[Problem requirements] Without skipping anything, write out each record below exactly.

-- Opening Marker --

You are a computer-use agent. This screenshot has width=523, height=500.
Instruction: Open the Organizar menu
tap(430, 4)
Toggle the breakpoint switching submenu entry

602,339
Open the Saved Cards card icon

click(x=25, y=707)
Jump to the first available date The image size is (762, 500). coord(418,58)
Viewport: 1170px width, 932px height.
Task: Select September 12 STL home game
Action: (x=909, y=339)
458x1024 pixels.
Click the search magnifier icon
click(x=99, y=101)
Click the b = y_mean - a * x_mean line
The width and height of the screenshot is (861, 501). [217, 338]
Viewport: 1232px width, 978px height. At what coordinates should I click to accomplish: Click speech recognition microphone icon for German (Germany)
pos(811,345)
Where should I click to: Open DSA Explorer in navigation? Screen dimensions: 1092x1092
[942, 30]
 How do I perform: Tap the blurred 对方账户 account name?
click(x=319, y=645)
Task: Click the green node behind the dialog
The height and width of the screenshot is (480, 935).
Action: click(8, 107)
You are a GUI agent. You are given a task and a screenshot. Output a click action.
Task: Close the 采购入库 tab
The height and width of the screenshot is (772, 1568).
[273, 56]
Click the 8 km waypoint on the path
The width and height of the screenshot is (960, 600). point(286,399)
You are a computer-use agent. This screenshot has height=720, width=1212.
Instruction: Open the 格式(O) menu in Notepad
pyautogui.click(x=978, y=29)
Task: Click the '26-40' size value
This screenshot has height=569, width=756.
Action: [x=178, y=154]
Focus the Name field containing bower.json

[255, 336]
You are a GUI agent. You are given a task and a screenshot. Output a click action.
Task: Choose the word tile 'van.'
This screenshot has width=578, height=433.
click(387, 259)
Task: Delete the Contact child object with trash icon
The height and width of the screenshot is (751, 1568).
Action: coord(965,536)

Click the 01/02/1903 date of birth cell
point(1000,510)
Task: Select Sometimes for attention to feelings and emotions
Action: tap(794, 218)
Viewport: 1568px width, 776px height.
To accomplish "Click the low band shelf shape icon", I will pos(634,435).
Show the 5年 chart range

-- Closing Marker --

[The completed task]
You are a computer-use agent. This screenshot has width=523, height=500.
Instruction: Open the Organizar menu
tap(430, 4)
Toggle the breakpoint switching submenu entry

602,339
Open the Saved Cards card icon

click(x=25, y=707)
Jump to the first available date The image size is (762, 500). coord(418,58)
Viewport: 1170px width, 932px height.
Task: Select September 12 STL home game
Action: (x=909, y=339)
458x1024 pixels.
Click the search magnifier icon
click(x=99, y=101)
Click the b = y_mean - a * x_mean line
The width and height of the screenshot is (861, 501). [217, 338]
Viewport: 1232px width, 978px height. At what coordinates should I click to accomplish: Click speech recognition microphone icon for German (Germany)
pos(811,345)
Where should I click to: Open DSA Explorer in navigation? Screen dimensions: 1092x1092
[942, 30]
 How do I perform: Tap the blurred 对方账户 account name?
click(x=319, y=645)
Task: Click the green node behind the dialog
The height and width of the screenshot is (480, 935).
Action: click(8, 107)
You are a GUI agent. You are given a task and a screenshot. Output a click action.
Task: Close the 采购入库 tab
The height and width of the screenshot is (772, 1568).
[273, 56]
Click the 8 km waypoint on the path
The width and height of the screenshot is (960, 600). point(286,399)
You are a computer-use agent. This screenshot has height=720, width=1212.
Instruction: Open the 格式(O) menu in Notepad
pyautogui.click(x=978, y=29)
Task: Click the '26-40' size value
This screenshot has height=569, width=756.
Action: [x=178, y=154]
Focus the Name field containing bower.json

[255, 336]
You are a GUI agent. You are given a task and a screenshot. Output a click action.
Task: Choose the word tile 'van.'
This screenshot has width=578, height=433.
click(387, 259)
Task: Delete the Contact child object with trash icon
The height and width of the screenshot is (751, 1568).
Action: coord(965,536)

Click the 01/02/1903 date of birth cell
point(1000,510)
Task: Select Sometimes for attention to feelings and emotions
Action: tap(794, 218)
Viewport: 1568px width, 776px height.
To accomplish "Click the low band shelf shape icon", I will pos(634,435).
Show the 5年 chart range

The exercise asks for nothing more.